> [WORK ORDER]
A verbatim copy of the lines from the one with "412x292 pixels." through the final line below is required; print it and nothing else.

───── DATA ─────

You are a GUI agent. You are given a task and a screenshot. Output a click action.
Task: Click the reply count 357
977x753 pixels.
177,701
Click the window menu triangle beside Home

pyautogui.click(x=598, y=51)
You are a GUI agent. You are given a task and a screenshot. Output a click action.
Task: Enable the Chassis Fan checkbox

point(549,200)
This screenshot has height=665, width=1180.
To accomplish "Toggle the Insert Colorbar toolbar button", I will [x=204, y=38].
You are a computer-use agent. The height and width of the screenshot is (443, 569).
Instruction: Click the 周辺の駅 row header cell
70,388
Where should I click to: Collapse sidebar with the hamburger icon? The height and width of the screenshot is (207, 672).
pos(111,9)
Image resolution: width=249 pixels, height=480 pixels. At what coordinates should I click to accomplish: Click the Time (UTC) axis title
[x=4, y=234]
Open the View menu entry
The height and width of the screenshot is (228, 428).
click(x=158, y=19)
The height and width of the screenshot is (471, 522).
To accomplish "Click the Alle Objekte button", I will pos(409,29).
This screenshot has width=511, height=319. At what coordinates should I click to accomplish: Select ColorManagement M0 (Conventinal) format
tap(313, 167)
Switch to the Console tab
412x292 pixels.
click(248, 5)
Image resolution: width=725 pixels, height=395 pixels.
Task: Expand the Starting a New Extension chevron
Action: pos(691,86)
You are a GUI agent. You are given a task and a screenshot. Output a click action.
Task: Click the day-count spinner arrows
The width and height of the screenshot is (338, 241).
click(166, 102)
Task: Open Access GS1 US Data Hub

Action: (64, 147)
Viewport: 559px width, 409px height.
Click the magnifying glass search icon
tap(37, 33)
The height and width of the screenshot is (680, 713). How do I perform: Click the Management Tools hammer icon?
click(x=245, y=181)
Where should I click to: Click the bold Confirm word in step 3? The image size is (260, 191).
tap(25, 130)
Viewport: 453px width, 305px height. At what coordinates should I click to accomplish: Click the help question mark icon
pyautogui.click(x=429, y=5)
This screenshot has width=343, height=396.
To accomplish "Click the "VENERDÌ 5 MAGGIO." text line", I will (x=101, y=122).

─────

> [RESPONSE TO THE TASK]
412x292 pixels.
click(248, 5)
Image resolution: width=725 pixels, height=395 pixels.
Task: Expand the Starting a New Extension chevron
Action: pos(691,86)
You are a GUI agent. You are given a task and a screenshot. Output a click action.
Task: Click the day-count spinner arrows
The width and height of the screenshot is (338, 241).
click(166, 102)
Task: Open Access GS1 US Data Hub

Action: (64, 147)
Viewport: 559px width, 409px height.
Click the magnifying glass search icon
tap(37, 33)
The height and width of the screenshot is (680, 713). How do I perform: Click the Management Tools hammer icon?
click(x=245, y=181)
Where should I click to: Click the bold Confirm word in step 3? The image size is (260, 191).
tap(25, 130)
Viewport: 453px width, 305px height. At what coordinates should I click to accomplish: Click the help question mark icon
pyautogui.click(x=429, y=5)
This screenshot has width=343, height=396.
To accomplish "Click the "VENERDÌ 5 MAGGIO." text line", I will (x=101, y=122).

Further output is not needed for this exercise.